From: Andrew Geissler <[email protected]>
Commit f90bc0f97f2b ("ipmi: kcs: Poll OBF briefly to reduce OBE
latency") introduced an optimization to poll when the host has
read the output data register (ODR). Testing has shown that the 100us
timeout was not always enough. When we miss that 100us window, it
results in 10x the time to get the next message from the BMC to the
host. When you're sending 100's of messages between the BMC and Host,
this results in a server boot taking 50% longer for IBM P10 machines.
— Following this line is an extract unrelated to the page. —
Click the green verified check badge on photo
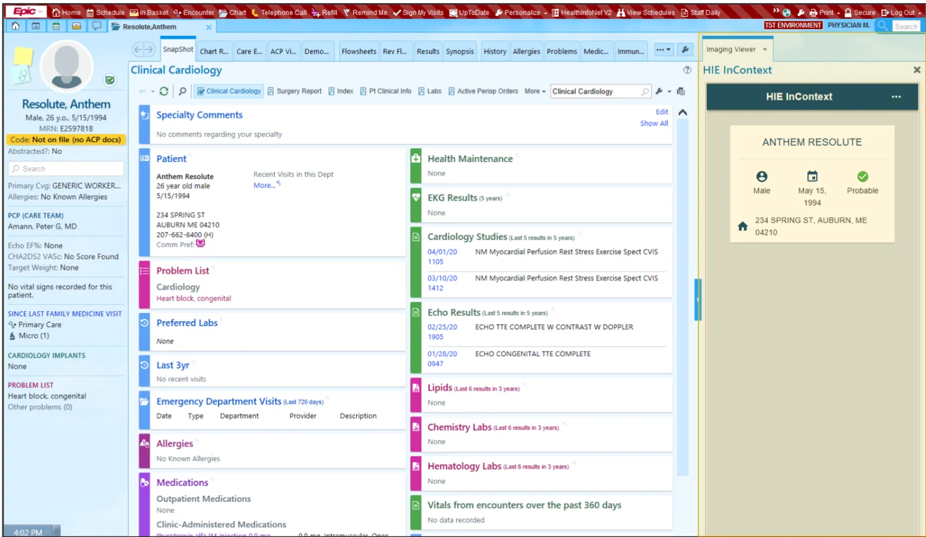Viewport: 926px width, 537px height. click(x=110, y=80)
Started with 1000 and worked it down until the issue started to reoccur.
200 was the sweet spot in my testing. 150 showed the issue
intermittently.
Signed-off-by: Andrew Geissler <[email protected]>
---
drivers/char/ipmi/kcs_bmc_aspeed.c | 2 +-
1 file changed, 1 insertion(+), 1 deletion(-)
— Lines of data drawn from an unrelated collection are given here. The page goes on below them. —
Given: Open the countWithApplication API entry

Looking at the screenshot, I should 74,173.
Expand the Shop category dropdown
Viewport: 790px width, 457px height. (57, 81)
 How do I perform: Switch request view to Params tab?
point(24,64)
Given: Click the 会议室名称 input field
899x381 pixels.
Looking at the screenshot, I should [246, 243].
diff --git a/drivers/char/ipmi/kcs_bmc_aspeed.c b/drivers/char/ipmi/kcs_bmc_aspeed.c
index 72640da55380..af1eae6153f6 100644
--- a/drivers/char/ipmi/kcs_bmc_aspeed.c
+++ b/drivers/char/ipmi/kcs_bmc_aspeed.c
@@ -422,7 +422,7 @@ static void aspeed_kcs_irq_mask_update(struct kcs_bmc_device *kcs_bmc, u8 mask,
* missed the event.
*/
rc = read_poll_timeout_atomic(aspeed_kcs_inb, str,
- !(str & KCS_BMC_STR_OBF), 1, 100, false,
+ !(str & KCS_BMC_STR_OBF), 1, 200, false,
&priv->kcs_bmc, priv->kcs_bmc.ioreg.str);
/* Time for the slow path? */
if (rc == -ETIMEDOUT)
--
2.39.2
Dear Andrew,
Thank you for your patch. Some style suggestions.
Am 20.02.24 um 13:36 schrieb Andrew Geissler:
> From: Andrew Geissler <[email protected]>
(Oh no, Yahoo. (ignore))
You could be more specific in the git commit message by using *Double*:
> ipmi: kcs: Double OBF poll timeout to reduce latency
> ipmi: kcs: Double OBF poll timeout to 200 us to reduce latency
> Commit f90bc0f97f2b ("ipmi: kcs: Poll OBF briefly to reduce OBE
> latency") introduced an optimization to poll when the host has
> read the output data register (ODR). Testing has shown that the 100us
> timeout was not always enough. When we miss that 100us window, it
> results in 10x the time to get the next message from the BMC to the
> host. When you're sending 100's of messages between the BMC and Host,
I do not understand, how this poll timeout can result in such an
increase, and why a quite big timeout hurts, but I do not know the
implementation.
> this results in a server boot taking 50% longer for IBM P10 machines.
>
> Started with 1000 and worked it down until the issue started to reoccur.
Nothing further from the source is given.